These questions provide the framework for all information collection. There are also three additional tools that help organize all the pieces of information. They are a timeline, diagrams/photos and the process maps. A comprehensive investigation requires the collection of all relevant information documented in a clear and coherent format.
This paper provides a basic explanation of each steps and each tool. The objective is to simplify and improve the way individuals and groups investigate and solve problems. First, we’ll cover two important points that apply to every aspect of an investigation: the importance of focusing on principles and being specific in the communication.
Principles are constants. They do not change from problem to problem. Likewise, the cause-and-effect principle is fundamental to all problems. It doesn’t change from one problem to the next. The cause-andeffect principle can be universally applied to equipment failures, supply chain problems, production outages, customer service issues and people problems. By focusing on the principle of cause-and-effect an organization can develop a consistent approach to investigate and solve all problems.
There is a truth to any incident that has already happened. The layout of a town is the truth. Creating a map of that town is truly an objective exercise because the roads already exist in a particular way. The map should match the actual layout of the town, just as the investigation should match the incident that occurred.
Many people think of cause-and-effect as a linear relationship, where an effect has a cause. In fact, cause-and-effect relationships connect based on the principle of a system. A system has parts just like an effect has causes. The equipment downtime was because a part failed. We find that the part failed because of fatigue. The next question is “Why did it fatigue?” and the why questions can keep going. Most organizations mistakenly believe that an investigation is about finding the one cause - or “root cause.” An effect doesn’t have one cause, an effect has causes. The causes reveal different ways that the problem can be solved.
The word analysis means to break down into parts. Failure analysis, problem analysis and root cause analysis all start with a problem which is then broken down into its parts. The parts of a problem are the causes. The more severe the incident the more detail that is added to the investigation.

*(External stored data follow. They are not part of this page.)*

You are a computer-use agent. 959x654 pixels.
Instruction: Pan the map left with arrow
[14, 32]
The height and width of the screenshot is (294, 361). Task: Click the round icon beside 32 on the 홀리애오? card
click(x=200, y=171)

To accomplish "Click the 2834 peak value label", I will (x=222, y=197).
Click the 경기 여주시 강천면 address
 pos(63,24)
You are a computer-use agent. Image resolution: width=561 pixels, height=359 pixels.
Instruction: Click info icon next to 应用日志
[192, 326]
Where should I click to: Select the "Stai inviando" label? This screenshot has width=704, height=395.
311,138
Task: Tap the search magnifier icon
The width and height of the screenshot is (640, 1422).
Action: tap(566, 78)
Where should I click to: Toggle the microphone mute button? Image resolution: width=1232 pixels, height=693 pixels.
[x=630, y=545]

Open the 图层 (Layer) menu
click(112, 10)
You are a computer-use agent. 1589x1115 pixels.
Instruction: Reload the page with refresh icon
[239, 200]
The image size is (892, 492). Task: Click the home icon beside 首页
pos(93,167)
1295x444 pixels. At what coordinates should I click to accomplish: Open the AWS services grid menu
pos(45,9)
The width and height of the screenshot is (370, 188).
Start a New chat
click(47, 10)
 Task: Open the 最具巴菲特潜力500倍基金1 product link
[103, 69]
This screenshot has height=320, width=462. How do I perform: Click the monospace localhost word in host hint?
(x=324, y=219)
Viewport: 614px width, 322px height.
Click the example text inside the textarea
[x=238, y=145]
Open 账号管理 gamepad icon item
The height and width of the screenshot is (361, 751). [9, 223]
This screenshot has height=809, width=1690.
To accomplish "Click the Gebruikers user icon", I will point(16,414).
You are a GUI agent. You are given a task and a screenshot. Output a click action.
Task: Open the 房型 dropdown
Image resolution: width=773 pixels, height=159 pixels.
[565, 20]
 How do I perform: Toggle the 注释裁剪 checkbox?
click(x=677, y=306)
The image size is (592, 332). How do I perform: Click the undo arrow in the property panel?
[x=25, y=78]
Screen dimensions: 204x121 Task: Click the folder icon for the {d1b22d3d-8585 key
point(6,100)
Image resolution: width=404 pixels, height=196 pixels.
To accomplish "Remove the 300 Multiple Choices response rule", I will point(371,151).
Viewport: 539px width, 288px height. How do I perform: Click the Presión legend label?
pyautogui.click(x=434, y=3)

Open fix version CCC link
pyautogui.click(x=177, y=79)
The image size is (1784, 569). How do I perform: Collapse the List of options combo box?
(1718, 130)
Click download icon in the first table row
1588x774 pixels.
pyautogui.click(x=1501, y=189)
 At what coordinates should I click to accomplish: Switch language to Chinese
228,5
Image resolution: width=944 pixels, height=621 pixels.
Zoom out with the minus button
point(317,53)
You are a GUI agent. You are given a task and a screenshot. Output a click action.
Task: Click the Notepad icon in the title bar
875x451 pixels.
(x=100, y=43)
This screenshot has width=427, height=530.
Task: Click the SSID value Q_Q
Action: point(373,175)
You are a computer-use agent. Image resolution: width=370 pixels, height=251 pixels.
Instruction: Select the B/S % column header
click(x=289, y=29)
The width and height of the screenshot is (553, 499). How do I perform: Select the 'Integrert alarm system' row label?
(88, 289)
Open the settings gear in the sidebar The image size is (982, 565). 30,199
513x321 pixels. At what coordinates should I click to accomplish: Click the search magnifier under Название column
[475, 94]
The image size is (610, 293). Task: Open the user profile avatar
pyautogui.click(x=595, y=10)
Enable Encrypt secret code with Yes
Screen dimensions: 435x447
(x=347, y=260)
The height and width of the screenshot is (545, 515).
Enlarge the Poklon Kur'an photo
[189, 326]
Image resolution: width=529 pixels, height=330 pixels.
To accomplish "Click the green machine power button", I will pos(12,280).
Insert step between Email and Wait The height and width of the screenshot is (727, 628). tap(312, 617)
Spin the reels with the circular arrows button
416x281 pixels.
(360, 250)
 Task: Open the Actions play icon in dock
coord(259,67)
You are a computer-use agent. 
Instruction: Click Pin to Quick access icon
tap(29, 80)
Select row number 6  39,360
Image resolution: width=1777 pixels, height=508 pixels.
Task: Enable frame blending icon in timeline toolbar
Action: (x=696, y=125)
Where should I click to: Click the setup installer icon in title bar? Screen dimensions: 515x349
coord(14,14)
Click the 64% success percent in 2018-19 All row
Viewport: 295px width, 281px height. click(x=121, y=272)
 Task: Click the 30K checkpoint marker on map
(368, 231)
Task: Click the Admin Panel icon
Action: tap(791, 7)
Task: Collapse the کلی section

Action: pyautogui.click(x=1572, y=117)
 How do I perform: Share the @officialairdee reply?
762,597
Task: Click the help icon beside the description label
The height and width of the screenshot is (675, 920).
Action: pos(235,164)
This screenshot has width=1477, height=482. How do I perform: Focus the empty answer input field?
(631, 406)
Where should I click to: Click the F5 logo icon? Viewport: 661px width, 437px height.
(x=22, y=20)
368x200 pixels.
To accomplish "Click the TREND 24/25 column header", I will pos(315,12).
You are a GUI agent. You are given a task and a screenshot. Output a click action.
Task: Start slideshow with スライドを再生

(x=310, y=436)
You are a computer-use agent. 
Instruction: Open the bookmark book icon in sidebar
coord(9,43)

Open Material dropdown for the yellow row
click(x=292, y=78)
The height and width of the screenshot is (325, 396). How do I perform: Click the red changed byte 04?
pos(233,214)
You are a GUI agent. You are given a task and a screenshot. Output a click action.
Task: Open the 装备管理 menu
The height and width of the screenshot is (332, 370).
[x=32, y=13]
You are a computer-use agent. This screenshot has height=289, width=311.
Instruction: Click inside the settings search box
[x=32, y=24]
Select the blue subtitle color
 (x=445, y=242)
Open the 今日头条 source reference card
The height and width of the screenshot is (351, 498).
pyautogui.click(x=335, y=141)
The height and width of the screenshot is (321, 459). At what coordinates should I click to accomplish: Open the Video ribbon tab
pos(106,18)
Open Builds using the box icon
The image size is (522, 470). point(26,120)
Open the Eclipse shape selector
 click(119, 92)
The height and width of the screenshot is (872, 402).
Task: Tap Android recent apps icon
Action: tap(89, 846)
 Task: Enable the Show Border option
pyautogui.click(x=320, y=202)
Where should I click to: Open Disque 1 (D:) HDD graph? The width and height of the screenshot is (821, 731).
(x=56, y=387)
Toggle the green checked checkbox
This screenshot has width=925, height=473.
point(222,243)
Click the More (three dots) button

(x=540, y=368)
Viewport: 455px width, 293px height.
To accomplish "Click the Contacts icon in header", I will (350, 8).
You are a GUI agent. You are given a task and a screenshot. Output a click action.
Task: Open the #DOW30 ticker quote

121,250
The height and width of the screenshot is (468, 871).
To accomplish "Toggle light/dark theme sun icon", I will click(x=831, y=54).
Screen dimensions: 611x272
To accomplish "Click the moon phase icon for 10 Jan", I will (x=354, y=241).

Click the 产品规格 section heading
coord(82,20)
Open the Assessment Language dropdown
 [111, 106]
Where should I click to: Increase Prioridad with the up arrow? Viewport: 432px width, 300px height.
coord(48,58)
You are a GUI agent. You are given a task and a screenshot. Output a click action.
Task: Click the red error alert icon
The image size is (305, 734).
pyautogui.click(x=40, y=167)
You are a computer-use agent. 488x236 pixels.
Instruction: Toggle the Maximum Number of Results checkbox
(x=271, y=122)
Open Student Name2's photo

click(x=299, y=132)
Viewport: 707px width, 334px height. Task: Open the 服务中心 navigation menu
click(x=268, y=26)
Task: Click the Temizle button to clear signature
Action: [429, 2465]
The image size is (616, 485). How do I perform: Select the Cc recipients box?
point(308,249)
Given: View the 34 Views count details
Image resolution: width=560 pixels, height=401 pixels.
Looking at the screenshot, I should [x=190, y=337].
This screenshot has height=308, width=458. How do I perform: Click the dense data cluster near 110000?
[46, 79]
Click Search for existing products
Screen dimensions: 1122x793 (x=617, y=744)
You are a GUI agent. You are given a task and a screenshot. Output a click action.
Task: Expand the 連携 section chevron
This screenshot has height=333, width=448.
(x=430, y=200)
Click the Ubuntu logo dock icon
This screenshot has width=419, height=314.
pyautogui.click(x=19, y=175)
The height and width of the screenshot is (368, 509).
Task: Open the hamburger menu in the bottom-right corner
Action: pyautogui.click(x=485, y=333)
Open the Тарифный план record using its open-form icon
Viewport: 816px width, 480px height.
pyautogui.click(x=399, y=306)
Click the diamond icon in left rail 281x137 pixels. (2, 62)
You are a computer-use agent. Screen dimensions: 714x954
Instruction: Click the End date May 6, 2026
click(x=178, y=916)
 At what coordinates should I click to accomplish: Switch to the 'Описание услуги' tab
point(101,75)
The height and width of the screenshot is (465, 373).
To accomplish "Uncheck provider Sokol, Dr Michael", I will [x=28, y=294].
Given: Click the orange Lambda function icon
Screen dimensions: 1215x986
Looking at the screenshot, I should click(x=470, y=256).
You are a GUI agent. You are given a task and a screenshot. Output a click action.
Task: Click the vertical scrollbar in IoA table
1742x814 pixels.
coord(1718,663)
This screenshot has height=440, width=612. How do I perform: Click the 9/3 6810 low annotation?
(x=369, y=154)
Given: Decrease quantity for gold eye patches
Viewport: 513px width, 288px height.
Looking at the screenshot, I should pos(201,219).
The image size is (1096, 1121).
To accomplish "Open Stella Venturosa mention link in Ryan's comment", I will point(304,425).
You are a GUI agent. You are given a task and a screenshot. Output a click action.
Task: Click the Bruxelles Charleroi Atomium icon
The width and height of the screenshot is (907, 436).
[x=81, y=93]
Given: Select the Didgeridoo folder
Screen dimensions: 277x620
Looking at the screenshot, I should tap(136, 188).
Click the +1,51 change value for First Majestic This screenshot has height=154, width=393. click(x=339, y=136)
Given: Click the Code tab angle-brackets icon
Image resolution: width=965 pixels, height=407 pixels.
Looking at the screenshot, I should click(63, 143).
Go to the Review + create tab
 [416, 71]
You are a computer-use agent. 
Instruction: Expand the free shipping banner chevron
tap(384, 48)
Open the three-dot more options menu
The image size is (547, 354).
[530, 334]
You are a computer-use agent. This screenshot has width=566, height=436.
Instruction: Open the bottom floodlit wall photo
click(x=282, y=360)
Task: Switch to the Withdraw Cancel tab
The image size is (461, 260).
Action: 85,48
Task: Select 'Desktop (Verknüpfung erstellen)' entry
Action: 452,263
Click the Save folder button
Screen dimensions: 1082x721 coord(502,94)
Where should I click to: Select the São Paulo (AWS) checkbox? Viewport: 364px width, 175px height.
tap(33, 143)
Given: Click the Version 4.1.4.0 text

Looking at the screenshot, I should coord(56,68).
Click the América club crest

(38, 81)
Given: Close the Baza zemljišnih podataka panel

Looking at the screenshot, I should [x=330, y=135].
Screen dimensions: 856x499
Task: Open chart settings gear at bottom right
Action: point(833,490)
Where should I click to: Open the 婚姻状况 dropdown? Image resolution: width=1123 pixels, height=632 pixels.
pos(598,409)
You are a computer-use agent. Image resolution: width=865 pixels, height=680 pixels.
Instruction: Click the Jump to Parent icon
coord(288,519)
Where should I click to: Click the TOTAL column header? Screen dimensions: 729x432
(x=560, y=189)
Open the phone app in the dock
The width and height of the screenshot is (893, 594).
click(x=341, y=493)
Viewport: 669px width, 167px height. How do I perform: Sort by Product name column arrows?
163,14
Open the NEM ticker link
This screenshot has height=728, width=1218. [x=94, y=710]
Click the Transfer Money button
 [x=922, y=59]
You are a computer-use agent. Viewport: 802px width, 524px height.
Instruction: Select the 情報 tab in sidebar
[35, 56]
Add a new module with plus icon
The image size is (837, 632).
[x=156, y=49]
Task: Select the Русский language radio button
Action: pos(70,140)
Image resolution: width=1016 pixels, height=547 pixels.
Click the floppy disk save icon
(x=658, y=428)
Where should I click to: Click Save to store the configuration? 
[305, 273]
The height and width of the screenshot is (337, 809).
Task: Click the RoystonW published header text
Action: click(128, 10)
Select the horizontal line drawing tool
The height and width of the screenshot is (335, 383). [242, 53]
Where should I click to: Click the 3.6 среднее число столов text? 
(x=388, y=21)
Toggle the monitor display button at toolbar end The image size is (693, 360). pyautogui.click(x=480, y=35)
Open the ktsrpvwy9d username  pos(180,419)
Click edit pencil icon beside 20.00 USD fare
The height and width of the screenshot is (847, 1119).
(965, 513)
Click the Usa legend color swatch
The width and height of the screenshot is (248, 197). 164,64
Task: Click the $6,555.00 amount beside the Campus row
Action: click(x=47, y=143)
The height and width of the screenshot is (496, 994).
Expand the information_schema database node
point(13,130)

A common mistake that organizations make in investigations is the tendency to categorize an entire incident into one cause. As an incident is broken down into detail, more and more causes are revealed. Understanding these detailed causes reveals additional ways that the problem could possibly be solved. As the causes get more specific the solutions also get more specific. Problems are not solved in general. Problems are solved when specific action is taken. “The devil is in the details.”
Organizations may try to group an entire investigation into one category. This makes the incident more general, not more specific. The five favorite generalizations organizations mistakenly use are human error, procedure not followed, equipment failure, training inadequate and design. Many groups believe that the end of an investigation has been reached if they can get to one of these five categories. Don’t stop too early – ask two or three more why questions to get more specific information.
This next section covers the three basic steps in every investigation; what’s the problem, why did it happen and what should be done to prevent it?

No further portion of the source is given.